Shift premiums are increased from 39 cents to 55 cents per hour for afternoon shifts and from 64 cents to 90 cents per hour for night shifts. The schedule premium increases from 30 cents to 42 cents per hour.

The proposed agreement eliminates the plant-level Pay for Performance Plans, in favor of larger wage increases. The Pay for Performance Plans were first negotiated in 1993 to replace an underperforming profit-sharing plan. The original goal was to share profits and gains while focusing employees on the critical business goals. A portion of the payout was tied to corporate financial performance and a portion was based on business unit location measurements.

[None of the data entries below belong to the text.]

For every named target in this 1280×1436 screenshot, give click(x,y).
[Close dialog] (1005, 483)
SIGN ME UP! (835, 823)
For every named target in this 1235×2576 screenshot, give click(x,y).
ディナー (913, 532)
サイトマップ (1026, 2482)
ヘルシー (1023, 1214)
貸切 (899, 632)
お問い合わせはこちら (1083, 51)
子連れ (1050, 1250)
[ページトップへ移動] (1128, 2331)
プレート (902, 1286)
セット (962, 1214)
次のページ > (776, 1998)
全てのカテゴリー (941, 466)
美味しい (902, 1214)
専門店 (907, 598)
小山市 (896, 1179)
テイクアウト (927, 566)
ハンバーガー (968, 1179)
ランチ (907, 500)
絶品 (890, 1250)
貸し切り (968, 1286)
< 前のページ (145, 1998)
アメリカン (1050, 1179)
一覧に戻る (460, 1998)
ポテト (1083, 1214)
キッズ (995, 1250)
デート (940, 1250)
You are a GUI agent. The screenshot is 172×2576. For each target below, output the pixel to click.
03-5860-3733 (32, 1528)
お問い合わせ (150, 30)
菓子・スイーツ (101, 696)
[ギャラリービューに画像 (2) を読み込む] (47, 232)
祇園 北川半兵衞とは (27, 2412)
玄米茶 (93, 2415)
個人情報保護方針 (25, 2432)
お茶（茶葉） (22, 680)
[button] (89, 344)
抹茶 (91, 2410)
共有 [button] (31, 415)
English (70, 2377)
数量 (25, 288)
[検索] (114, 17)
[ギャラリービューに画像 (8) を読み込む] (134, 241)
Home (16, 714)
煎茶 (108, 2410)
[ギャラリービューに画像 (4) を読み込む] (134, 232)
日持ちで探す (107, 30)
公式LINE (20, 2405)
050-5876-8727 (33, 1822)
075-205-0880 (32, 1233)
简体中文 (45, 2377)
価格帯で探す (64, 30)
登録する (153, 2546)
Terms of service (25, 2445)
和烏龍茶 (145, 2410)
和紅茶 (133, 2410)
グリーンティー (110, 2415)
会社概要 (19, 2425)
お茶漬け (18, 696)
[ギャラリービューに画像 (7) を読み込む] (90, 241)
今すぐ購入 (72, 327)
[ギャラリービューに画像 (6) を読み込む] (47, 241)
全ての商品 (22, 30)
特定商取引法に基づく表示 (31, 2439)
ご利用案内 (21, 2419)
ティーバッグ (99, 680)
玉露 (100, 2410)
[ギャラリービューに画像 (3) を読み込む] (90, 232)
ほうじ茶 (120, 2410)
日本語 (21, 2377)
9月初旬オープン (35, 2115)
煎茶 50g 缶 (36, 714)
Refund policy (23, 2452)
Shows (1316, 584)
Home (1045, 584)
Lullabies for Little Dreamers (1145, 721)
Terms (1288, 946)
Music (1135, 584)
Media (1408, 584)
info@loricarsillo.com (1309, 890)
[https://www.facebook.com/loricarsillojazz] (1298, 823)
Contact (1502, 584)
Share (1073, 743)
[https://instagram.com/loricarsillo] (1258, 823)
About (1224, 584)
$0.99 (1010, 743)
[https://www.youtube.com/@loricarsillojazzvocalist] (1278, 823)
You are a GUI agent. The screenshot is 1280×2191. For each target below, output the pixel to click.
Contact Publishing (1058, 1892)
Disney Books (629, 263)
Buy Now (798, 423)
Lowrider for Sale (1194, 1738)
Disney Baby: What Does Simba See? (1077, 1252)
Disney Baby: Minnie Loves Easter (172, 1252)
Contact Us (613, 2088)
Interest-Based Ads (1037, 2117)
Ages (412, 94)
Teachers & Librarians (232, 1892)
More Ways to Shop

"Over the years, the targets were raised with the promise of greater opportunity and higher payouts. The union was promised the opportunity to review and provide input on plan targets, thresholds and caps. However, the company retained ultimate control over the plans. While the Pay for Performance Plans paid well during some periods, over time they became less transparent, profit definitions repeatedly changed, and once achieved, thresholds were ratcheted up to reduce payments. For example, the Davenport plan paid nothing in 1Q 2022, despite profits," union officials said.

They said that, during negotiations, the union argued hard for "a meaningful, transparent, profit-sharing plan based on publicly reported corporate-wide profits."

"The company refused, insisting profits go to shareholders and executives. So, the union turned its focus to achieve maximum value for the Pay for Performance Plans and raise the wage rates over the term, which will be paid equally at all four plants and for all hours worked, overtime, vacation and holidays," they said.

The tentative agreement also improves benefits under the pension plan for current employees. There are currently three retirement programs covering Master agreement employees —the defined benefit pension plan for employees hired before June 23, 2006; a more modest defined benefit plan covering employees hired on or after June 23, 2006 and before Jan. 1, 2020; and the defined contribution plan for employees hired on or after Jan. 1, 2020.

The current pension factors or "multipliers" under the defined benefit pension plans that covered employees hired before June 23, 2006 and employees hired on or after June 23, 2006 and before Jan. 1, 2020 will all be increased by $6 per month per year of service, effective for retirements occurring on or after May 16, 2022. For an employee with 30 years of service, this is an increase of $180 per month.

The proposed agreement includes no increases in employee health care contribution rates, deductibles, out-of-pocket maximums or co-insurance. The maximum medical co-pays will increase from $60 to $80 per prescription for non-preferred brand prescriptions filled at retail and from $120 to $150 per prescription for non-preferred brand prescriptions filled through mail order, effective Jan. 1, 2023.

"Once again, the company began bargaining by demanding large increases in employee health care contributions and substantial cuts in health care benefits. The high level of member activism and solidarity demonstrations in the workplace and communities forced the company to back down," officials said.

Employees hired or rehired after Jan. 1, 2020 will no longer be eligible for retiree life insurance benefits after retirement. Instead, they will have the retiree health care contribution to their 401(k) savings account increased by 5 cents per hour.

The company's retiree health care costs are capped for employees who retired after May 31, 1993. The cost of retiree health care benefits in excess of the caps is paid for by a non-cash Retiree Health Care Account under the labor agreement.

Employees hired or rehired on or after July 1, 2010 are not eligible for retiree health care benefits. Instead, they receive a company retiree health care contribution into their 401(k) savings account. Effective Jan. 1, 2023, the company contribution will increase to 50 cents from the current 40 cents per hour worked. Employees hired on or after Jan. 1, 2020 will receive a company contribution into their 401(k) savings account of 55 cents per hour effective Jan. 1, 2023 to reflect their ineligibility for retiree life insurance.